Atkins is also big on the vegetables. Green leafy vegetables. I'm on a roasted brussels sprouts kick (fell into it at Thanksgiving, thanks to my fabulous hostess!) and that will help. Atkins says two salads a day. Or a salad and some cooked greens. So that will be part of my focus now.

Looking back on my New Year's posts from the past couple of years, there is a resolution I made last year that I didn't stick with for very long at all. It was to eat only at the dining room table, sitting down, not watching TV or some other consuming focus away from the food. I want to try to do that again, though I keep forgetting. I just ate while posting, not good.  Got to keep reminding myself!

It's good to have history, because my memory is colored by the way I want it to be. It's very good to look back over the past three years and remind myself that the first half went pretty well, and I'm still much better off than I was.


Thursday, January 3, 2013

The Extra Mile

I am full of things I want to do more of, or less of, to make myself better in every way. But I've decided to only make two actual commitments as resolutions. By making them very concrete, controllable, measurable, and ambitious without being impossible, there is a good chance these resolutions will actually add to my self esteem instead of just give me something else to beat myself up for not doing.

Resolution number one:  Go the extra mile. Literally. Walk (or run) an "extra" mile or more every single day. I mean Every. Single. Day.  No banking them ahead of time, or making up for misses. I want at least 365 miles behind me at the end of the year.

My thinking on this: I want to make it a habit. I also believe walking has the power to lower stress and make me feel better all over - though the actual aerobic benefits will be minimal at best, if I just stroll a bit. But it is still better than some days I've had, where I am a total slug, just curled up under my leaf and not moving except to eat.  My mile will be about 100 calories, about 3,000 steps, nothing that will really pay off in terms of weight loss or fitness. But it is so very achievable. I've got a treadmill in my basement, and I can go downstairs for a half hour at two miles an hour and then climb right into bed. So I will. I started a couple days before the new year, so I'm five in a row right now.

The rules:  "Extra" means that it is an intentional walk, not incidental to moving around the house or office building. It certainly can be on the way to something else, if I choose walking versus metro or driving. And certainly, I could jog or run instead. So this will be between 12 and 30 minutes a day.

Resolution number two:  Write 750 words every day for the month of January.  A few days ago, I wrote about the 750 words website. I've signed up for the January challenge, and I've done eight days in a row so far, since I didn't way for the year to start. I think this is helping, though yesterday was the most scattered. I haven't yet figured out exactly how to use this or what it is doing for me, but it's a DIY form of therapy I want to try. So I'm not resolving for the whole year, but to carry it through January 31.  I'll report on progress and decide what to do after that.

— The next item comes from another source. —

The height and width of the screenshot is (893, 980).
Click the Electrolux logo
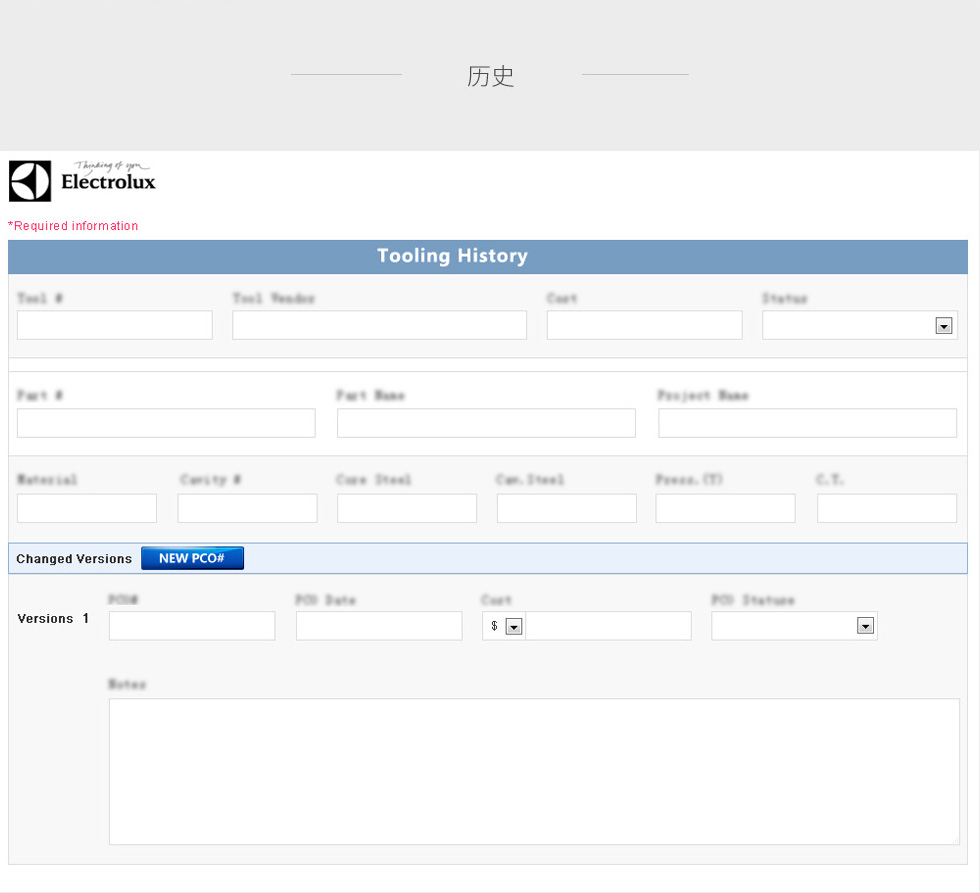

I have a whole long list of things to do more of:

  • Spend more time with the kids
  • Talk to more people at work
  • Spend more time with friends
  • Cook better food
  • Run
  • See more movies
  • Play piano
  • Spend time with my mother
  • Manage my money better
  • Yada yada yada
And I'll try. (Sorry, Yoda, but there is a "try", not just a "do or not do".) But I'm not committing the way I'm committing to walk and write.